_Actions to take_
1) In the guide on minutes and written resolutions, how soon should the drafting be done?
2) Extend the guide on minutes and written resolutions, starting after its last sentence.

[Quoted passage — start]

Record of decisions only:
Written resolutions focus solely on the outcomes—what was decided, not how or why the decision was made.Direct and decisive language:
Resolutions use concise and formal language to document decisions clearly and unambiguously, avoiding unnecessary narrative.No background discussion needed:
Unlike minutes, written resolutions do not include context or discussions leading to the decision. They are purely transactional.No attendance details (except signatories):
Attendance is irrelevant in written resolutions, except for the signatories who approve the resolution.Focuses solely on decisions made:
Written resolutions are streamlined, focusing only on the specific decisions being approved, such as appointing a director, declaring a dividend, or approving a contract.
Drafting Approach
Draft within 48 hours while memory is fresh - please do not record a meeting unless your senior and client have approved it.
Use clear, concise language - there is no need to complicate wordings.
Focus on decisions rather than discussions
Record dissenting views diplomatically
Include clear action items and deadlines - structure is key.
Cross-reference all attached documents
Maintain consistent formatting throughout - this is something our students always miss. Check in indent and the numbering before submitting your answers.
Legal Protection
Include proper authorization wording - Resolutions or minutes must explicitly authorize individuals to act on behalf of the company, ensuring their actions are legally supported.
Record abstentions and conflicts clearly - Directors with conflicts of interest must abstain from relevant votes, and this must be recorded to ensure compliance with fiduciary duties.

[Quoted passage — finish]
[Dataset section — start]

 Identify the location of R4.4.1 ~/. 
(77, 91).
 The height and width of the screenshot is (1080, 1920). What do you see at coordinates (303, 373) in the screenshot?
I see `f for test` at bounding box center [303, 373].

[Dataset section — finish]

_Responses in order_
1) Within 48 hours, while memory is fresh.

2)
Include necessary reservations or conditions - Use wording like “The resolution is subject to obtaining shareholder approval at the forthcoming AGM.”
Document key assumptions or dependencies
Note professional advice received - Relying on expert advice (e.g., from auditors or legal counsel) should be recorded to demonstrate diligence.
Include proper delegation limits
Practical Considerations for law firms
Create standard templates for consistency - Design templates (or usually this has already been done before unless the company is newly established) with placeholders for key details (e.g., date, attendees, resolutions) and ensure they meet the company’s formatting standards.
Use paragraph numbering for easy reference
Include clear implementation steps
Note specific timelines and deadlines - Deadlines ensure accountability and compliance with statutory requirements.
Best Practices
Review previous minutes for consistency - Ensuring consistency with prior records avoids contradictions and maintains accuracy.
Double-check all names and titles
Verify all financial figures by reminding client to re-confirm before signing.
Confirm regulatory requirements - Check filing deadlines (e.g., Form ND2A for director appointments) and include a note in the minutes.